The answer must consist of every line below containing "will".

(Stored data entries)
== Segment start ==
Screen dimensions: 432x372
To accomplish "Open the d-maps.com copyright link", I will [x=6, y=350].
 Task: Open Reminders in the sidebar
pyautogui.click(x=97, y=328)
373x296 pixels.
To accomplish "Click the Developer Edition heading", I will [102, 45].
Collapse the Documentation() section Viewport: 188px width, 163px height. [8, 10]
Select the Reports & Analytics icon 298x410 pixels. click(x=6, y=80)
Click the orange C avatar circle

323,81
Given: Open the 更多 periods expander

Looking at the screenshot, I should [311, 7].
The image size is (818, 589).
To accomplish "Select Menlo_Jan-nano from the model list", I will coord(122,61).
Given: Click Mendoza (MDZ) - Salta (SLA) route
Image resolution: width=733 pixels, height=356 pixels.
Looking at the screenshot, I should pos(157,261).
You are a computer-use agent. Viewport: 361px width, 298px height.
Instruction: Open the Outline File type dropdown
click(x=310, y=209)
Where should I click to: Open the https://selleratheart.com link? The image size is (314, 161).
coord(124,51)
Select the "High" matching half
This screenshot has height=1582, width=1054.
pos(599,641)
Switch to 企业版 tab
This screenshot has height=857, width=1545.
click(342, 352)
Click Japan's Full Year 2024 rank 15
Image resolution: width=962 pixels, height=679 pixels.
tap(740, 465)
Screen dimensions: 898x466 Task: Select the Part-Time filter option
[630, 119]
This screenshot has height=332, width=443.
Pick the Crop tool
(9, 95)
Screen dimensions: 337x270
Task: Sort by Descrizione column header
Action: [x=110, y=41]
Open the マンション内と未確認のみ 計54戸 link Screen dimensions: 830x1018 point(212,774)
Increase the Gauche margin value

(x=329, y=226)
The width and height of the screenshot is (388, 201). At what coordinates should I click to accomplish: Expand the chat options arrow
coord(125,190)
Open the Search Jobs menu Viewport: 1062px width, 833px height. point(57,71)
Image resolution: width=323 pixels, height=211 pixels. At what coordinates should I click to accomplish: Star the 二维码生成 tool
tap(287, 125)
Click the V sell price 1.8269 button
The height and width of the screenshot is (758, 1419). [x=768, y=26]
== Segment end ==
→ **Output of the task**:
To accomplish "Open the d-maps.com copyright link", I will [x=6, y=350].
To accomplish "Click the Developer Edition heading", I will [102, 45].
To accomplish "Select Menlo_Jan-nano from the model list", I will coord(122,61).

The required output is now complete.